Please restate all of the records word for word, setting the pictures aside.

▸ **Saved data entries**:

::::::

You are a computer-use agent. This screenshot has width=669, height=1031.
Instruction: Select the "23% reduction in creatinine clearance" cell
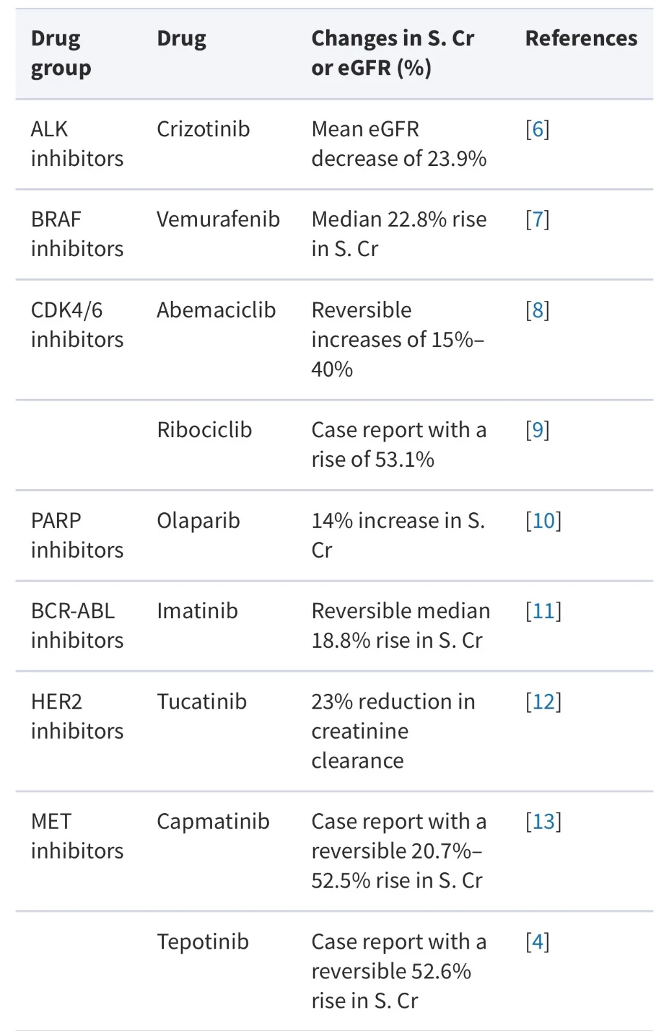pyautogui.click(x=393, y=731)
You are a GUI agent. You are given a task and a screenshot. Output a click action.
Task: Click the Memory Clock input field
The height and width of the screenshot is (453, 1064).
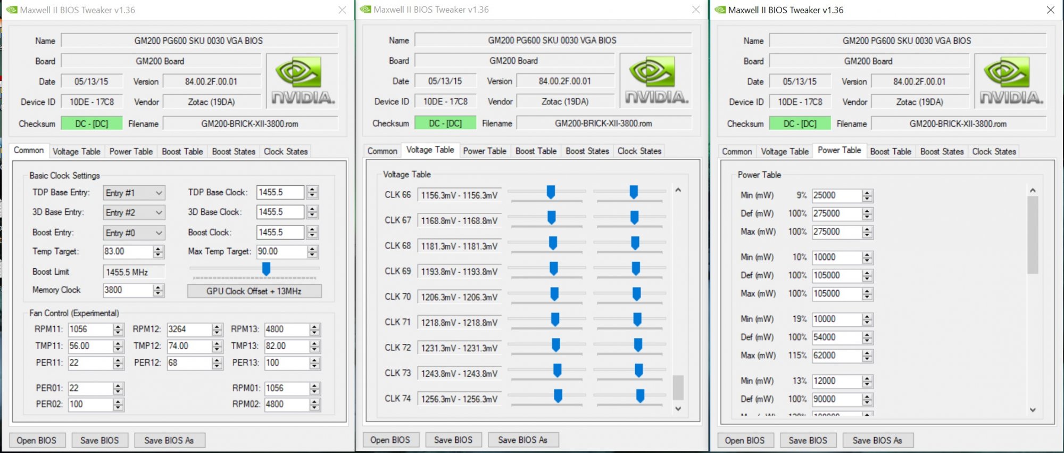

::::::

▸ **Solution to this problem**:
You are a computer-use agent. This screenshot has width=669, height=1031.
Instruction: Select the "23% reduction in creatinine clearance" cell
pyautogui.click(x=393, y=731)
You are a GUI agent. You are given a task and a screenshot. Output a click action.
Task: Click the Memory Clock input field
The height and width of the screenshot is (453, 1064).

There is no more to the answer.